As the Indigenous health Project Officer I lead the Integrated Team Care program. I liaise with main stream health care organisations with an aim to improve the integration of health care for Indigenous patients that have a chronic condition. I provide support to the Care Coordinators, Aboriginal Liaison Officer’s, Indigenous Outreach Worker’s and Community Services to achieve better health outcomes for Aboriginal people with chronic conditions.
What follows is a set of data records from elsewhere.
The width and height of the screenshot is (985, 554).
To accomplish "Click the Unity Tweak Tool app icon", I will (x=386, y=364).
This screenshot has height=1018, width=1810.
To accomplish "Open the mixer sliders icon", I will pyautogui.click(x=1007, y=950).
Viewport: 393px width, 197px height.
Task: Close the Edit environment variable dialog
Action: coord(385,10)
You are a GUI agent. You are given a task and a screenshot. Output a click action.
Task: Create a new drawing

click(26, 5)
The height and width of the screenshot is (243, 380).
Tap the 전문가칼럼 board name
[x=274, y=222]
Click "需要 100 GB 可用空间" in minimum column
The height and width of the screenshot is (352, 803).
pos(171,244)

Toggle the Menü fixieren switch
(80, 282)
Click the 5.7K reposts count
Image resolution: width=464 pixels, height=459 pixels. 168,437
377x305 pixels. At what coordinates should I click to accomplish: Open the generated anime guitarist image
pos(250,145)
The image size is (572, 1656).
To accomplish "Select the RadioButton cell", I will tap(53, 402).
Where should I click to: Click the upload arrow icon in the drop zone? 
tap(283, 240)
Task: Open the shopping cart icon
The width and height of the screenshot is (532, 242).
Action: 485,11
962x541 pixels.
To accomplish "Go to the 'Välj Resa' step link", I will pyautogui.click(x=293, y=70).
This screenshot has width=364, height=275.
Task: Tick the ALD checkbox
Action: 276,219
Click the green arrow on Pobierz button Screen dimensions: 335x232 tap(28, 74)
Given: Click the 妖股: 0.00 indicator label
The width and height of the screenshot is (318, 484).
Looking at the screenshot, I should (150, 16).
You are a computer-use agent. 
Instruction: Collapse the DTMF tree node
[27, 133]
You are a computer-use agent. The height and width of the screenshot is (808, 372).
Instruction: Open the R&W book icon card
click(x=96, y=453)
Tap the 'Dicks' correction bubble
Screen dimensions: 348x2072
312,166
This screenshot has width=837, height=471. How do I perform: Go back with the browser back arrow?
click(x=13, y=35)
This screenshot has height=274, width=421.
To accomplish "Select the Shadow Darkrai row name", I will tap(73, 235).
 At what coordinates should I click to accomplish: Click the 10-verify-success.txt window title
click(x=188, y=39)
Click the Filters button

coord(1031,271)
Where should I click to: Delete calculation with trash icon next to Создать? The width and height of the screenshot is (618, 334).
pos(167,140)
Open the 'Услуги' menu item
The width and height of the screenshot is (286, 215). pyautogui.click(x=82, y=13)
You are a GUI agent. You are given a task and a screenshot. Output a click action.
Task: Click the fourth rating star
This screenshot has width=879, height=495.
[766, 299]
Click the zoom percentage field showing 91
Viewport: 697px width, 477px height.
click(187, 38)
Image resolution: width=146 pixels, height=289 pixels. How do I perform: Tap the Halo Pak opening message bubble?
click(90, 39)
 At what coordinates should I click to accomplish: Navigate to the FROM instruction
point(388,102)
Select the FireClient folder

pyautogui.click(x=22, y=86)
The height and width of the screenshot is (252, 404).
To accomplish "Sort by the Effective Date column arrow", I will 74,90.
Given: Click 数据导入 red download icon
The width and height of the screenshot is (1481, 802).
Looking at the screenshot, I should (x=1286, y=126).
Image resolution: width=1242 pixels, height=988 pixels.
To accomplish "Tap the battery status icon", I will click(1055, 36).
Care Coordinators are qualified health workers (for example, nurses, Aboriginal Health Workers) who support eligible patients to access the services they need to treat their chronic disease according to the General Practitioner (GP) care plan. The work of a Care Coordinator can include providing clinical care, arranging the services in patients’ care plans and assisting patients to participate in regular reviews by their primary care providers. Care Coordinators work closely with Outreach Workers in many of these activities.
Care Coordinators have access to a Supplementary Services Funding Pool when they need to expedite a patient’s access to an urgent and essential allied health or specialist service, or the necessary transport to access the service, where this is not publicly available in a clinically acceptable timeframe. The Supplementary Services Funding Pool can also be used to assist patients to access GP-approved medical aids.
Assesses patients with chronic lung diseases such as asthma, emphysema and Pulmonary Fibrosis. Provide education in self-management of respiratory disease and also home oxygen use. Performs spirometry and aids in diagnosis of lung conditions.